### Excerpt provided
↓↓↓
Writer goes on a tear about flabby language | Whale

Those who know me know me know I’m a bit of a stickler about language.

Not so much about the grammar, although of course that matters. After all, nobody likes a grammar cop, running around bugging some poor guy who ends a sentence with a preposition. That sort of thing doesn’t make you look smart — it makes you look like a smart-ass, a know-it-all deserving of a spirited application of foot to posterior.

As long as I’m at it, though, that bit about never ending a sentence with a preposition? Forget about it. It has nothing to do with proper English. It’s the vestige of a silly attempt by academic dunderheads several centuries ago to Latinize English.

Anyway, here’s what I focus on when I work with text: meaning and clarity. My dictum: say what you mean in as few words as you can — knowing what those words mean, of course — then get the hell out, or risk stinking up the joint.

Unfortunately, that doesn’t always happen.

The unlucky fallout for editors is they spend too much time cutting away the verbal flab that has grown about the mid-section of English. By no means is the layer of fat always there by design, but in nearly three decades of laboring in the trenches of this profession, I’ve dealt with too many instances of words blown-up to Hulk-like dimensions to make matters sound more important than they are.

For instance, using “utilize” for use, which means exactly the same thing. Those are two extra syllables you can never get back.
↑↑↑
### Activity 1
Translate this sentence from the article on flabby language into Spanish: "Unfortunately, that doesn't always happen."
### Activity 2
Reproduce the passage of the article on flabby language starting at "Not so much" and ending at "doesn’t always happen.".

### Entries shown
↓↓↓
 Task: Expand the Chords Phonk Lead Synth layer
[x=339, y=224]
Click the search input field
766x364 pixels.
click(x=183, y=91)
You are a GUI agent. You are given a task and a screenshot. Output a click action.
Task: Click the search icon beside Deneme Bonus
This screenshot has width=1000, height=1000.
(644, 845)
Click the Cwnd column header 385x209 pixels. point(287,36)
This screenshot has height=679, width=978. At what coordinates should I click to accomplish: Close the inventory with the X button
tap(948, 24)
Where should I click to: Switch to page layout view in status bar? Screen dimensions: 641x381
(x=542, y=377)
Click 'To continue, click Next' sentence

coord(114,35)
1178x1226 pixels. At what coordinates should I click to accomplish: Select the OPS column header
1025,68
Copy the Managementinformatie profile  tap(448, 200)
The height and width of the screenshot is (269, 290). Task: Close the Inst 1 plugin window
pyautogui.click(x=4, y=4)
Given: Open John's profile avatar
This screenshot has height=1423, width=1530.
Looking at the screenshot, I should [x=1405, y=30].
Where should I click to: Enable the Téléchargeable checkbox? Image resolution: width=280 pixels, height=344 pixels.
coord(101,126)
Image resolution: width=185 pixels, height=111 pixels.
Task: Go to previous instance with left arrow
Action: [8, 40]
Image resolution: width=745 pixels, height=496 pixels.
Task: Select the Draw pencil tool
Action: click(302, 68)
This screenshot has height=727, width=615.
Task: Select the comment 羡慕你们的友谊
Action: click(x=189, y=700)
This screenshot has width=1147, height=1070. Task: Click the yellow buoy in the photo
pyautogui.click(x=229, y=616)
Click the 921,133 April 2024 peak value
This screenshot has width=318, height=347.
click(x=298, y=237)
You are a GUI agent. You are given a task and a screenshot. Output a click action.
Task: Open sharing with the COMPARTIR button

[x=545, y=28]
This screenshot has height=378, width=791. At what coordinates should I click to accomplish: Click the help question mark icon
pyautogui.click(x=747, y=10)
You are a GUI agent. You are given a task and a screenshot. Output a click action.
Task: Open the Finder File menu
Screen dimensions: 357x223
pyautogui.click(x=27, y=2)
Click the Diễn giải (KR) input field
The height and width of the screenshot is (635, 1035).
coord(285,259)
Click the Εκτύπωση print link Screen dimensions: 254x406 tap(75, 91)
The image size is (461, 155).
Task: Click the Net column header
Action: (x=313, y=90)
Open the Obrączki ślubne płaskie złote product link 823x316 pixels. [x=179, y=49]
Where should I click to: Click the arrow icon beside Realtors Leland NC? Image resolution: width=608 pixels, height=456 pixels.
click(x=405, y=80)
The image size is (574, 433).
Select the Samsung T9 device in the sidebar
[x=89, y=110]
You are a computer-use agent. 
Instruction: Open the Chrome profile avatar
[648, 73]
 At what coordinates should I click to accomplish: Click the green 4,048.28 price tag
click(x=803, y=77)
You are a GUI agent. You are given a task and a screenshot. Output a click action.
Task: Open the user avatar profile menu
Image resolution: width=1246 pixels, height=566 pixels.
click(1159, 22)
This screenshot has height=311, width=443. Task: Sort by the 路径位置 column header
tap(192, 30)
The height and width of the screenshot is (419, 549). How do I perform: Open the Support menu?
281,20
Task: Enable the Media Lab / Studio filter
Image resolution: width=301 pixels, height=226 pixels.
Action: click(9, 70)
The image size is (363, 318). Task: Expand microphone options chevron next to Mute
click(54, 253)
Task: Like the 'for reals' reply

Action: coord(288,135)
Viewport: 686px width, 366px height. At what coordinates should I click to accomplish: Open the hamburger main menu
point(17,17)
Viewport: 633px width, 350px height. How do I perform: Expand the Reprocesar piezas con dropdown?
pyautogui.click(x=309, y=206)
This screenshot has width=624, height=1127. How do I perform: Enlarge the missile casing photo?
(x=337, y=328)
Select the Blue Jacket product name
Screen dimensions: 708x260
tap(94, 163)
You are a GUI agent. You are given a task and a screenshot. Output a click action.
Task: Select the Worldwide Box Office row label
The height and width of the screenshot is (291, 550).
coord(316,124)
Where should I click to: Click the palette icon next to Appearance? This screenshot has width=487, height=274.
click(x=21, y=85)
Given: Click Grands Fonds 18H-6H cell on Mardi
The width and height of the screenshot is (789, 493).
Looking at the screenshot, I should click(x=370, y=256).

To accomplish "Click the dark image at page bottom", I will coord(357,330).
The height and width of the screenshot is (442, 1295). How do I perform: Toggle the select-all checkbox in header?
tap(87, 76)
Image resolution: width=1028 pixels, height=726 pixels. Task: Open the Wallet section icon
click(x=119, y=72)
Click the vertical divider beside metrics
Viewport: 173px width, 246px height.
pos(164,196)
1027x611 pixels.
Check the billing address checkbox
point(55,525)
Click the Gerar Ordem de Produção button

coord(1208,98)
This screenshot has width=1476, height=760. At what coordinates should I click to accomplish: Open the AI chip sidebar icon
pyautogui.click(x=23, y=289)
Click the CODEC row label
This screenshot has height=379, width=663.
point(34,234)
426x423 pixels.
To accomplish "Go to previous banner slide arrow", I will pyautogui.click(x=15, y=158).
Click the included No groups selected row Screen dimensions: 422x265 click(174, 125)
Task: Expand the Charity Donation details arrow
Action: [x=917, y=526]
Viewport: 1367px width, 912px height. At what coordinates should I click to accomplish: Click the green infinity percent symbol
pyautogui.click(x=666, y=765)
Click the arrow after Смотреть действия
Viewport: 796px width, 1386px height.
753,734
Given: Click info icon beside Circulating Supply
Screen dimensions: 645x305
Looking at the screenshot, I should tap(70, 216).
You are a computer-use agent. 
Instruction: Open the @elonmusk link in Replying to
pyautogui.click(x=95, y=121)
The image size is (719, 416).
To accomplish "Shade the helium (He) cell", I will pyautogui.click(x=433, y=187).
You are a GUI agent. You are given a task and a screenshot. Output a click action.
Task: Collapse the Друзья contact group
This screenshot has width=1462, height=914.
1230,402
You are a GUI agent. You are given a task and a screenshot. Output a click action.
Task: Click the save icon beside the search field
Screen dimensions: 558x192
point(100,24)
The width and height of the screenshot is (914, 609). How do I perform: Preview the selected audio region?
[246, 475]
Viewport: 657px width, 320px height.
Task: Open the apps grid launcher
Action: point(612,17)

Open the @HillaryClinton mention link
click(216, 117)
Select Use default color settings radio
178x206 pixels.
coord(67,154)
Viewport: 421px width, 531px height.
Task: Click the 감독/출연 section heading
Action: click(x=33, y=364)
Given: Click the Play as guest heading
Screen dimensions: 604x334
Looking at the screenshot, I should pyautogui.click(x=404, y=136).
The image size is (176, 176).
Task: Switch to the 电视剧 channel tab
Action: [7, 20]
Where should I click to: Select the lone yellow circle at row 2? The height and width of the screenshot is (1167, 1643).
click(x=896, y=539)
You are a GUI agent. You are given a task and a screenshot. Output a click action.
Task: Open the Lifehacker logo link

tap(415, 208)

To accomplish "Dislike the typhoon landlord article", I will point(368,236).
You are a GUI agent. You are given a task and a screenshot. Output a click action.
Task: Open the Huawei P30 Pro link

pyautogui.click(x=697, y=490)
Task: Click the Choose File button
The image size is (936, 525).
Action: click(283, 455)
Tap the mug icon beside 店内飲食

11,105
↑↑↑
### Task response 1
Desafortunadamente, eso no siempre sucede.

### Task response 2
Not so much about the grammar, although of course that matters. After all, nobody likes a grammar cop, running around bugging some poor guy who ends a sentence with a preposition. That sort of thing doesn’t make you look smart — it makes you look like a smart-ass, a know-it-all deserving of a spirited application of foot to posterior.

As long as I’m at it, though, that bit about never ending a sentence with a preposition? Forget about it. It has nothing to do with proper English. It’s the vestige of a silly attempt by academic dunderheads several centuries ago to Latinize English.

Anyway, here’s what I focus on when I work with text: meaning and clarity. My dictum: say what you mean in as few words as you can — knowing what those words mean, of course — then get the hell out, or risk stinking up the joint.

Unfortunately, that doesn’t always happen.